The art of truthful performance with R.LUM.R
by Tranelle Maner
For Florida-native Reggie Williams Jr., known professionally as R.LUM.R, music has always been about expression and identity.
As a young black male, Williams found himself constantly criticized by society for his character traits, hobbies and interests that differed from the norm or widely accepted in the culture. He described that time of adolescence as a lot of turmoil, and said that it was music that kept him grounded and allowed him to forget his troubles.
Now, as the Rolling Stone “artist to know” watch prepares for the release of his debut album he talks about his journey through music and his hopes for the future of the industry.
Williams said that when he was young he never considered music as a possible career choice. As he grew up he said that he had different genre influences through every phase of his life; elementary school, jazz; middle school; new metal, but it was in his early adulthood that his acquaintanceship with classical music began.
“I had the choice between football or an arts school and I made the choice,” he said. “I didn’t want to take orders from some coach guy, so art school it was.”
It was then that Williams began the music program at Manatee School for the Arts in Palmetto and chose his instrument — the classical guitar.
From that point forward Williams was invested in his music career and only continued to progress. As he got more serious about his craft he found himself recording in a studio at 14 with his friends in the summer and writing his own music.
After high school the former Bradenton resident found himself at FSU on a music scholarship, where he would eventually drop out to solely go after his dreams. The self-proclaimed outlier found himself in another rough spot when he took the leap to move out-of-state for the first time selecting Nashville as the root of development. It was his ups and downs in moving and starting life in Tennessee the inspired the lyrics behind his song “Frustration.”
“Once you get in the groove of everything you get comfortable,” said Williams about his life doing shows in Orlando, Gainesville and Jacksonville. “But, I knew I had the potential to do something great, so I had to go.”
He said that the real stress he wanted to portray to listeners is the internal conflict of feeling like the best thing to do for you is the hardest.
Most would be surprised by the raw emotion and vulnerability that Williams placed in one of his first mainstream records, but for him honesty and truth have never been a question in his music.
“In the same way that rappers rap about their lives, I don’t think I know anything other than honesty,” he said.
Williams said this is because of how he eased into the process from a young age and impressionable enough to be blind to the gravity of producing, writing and releasing music into the universe.
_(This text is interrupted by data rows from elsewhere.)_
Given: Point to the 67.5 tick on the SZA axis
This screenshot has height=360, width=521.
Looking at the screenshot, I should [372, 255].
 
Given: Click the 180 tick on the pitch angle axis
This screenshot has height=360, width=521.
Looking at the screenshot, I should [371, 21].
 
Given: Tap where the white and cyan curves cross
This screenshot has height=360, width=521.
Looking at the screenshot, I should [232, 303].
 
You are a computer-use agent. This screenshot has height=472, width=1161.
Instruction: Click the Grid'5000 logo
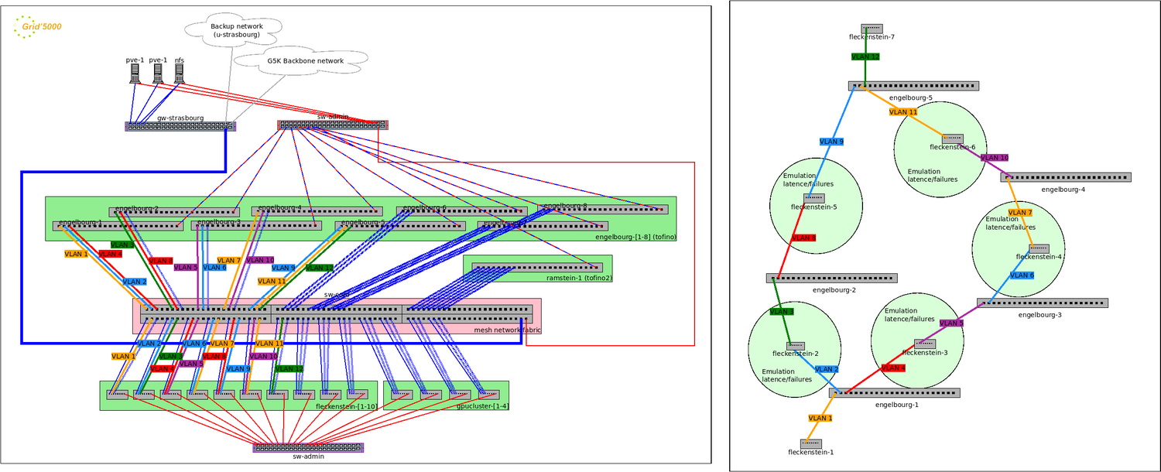point(38,27)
Now that he is older, Williams said he feels like he is now put here as a service to provide the public with lessons.
“I want people to feel empathy,” Williams said. “I want to allow them to learn from others experiences and use that to learn about themselves.”
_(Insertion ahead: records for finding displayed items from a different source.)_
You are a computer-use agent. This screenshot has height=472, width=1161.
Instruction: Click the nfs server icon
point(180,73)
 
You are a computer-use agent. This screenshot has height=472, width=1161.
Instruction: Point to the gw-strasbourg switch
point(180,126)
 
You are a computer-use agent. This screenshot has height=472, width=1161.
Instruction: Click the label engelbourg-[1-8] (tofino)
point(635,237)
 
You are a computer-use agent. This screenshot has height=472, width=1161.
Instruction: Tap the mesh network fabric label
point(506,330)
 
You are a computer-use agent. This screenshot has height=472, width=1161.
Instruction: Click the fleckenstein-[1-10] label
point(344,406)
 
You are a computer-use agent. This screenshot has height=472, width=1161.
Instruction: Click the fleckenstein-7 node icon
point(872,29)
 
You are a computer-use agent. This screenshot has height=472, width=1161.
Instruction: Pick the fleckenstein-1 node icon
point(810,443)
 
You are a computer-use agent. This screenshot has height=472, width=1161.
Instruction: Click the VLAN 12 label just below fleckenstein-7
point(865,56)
The R&B sensation is taking that same energy into the completion and release of his debut album this fall. He said that he is approaching it from the way of service and what his body and emotions are telling him to say. While he is letting the songwriting flow organically, he still had certain ideas he wanted to experiment with.
“There were two songs in particular that were the impetus to everything becoming clear, “ he said.
In terms of the future of his music, Williams said that he is open to letting all things happen in time. The singer quotes Ralph Waldo Emerson saying “Nature doesn’t rush, everything happens in its own time.”
“We as humans think we are above nature, but we have to remember that we’re a part of it,” he added.
Williams said that for the future his goals aren’t as tangible as most musicians. He said his major wish is to continue making music that is truth and that brings him peace.
“Regardless of if people love new singles or don’t, I can go to my grave knowing I didn’t lie,” he said.
His wish for the industry is to follow suit and become more transparent in their approach.
“I would like to see more honesty and less salesmanship in the industry as a whole,” WIlliams said. “To me there are so many truths to be told. I want to feel something that’s true.”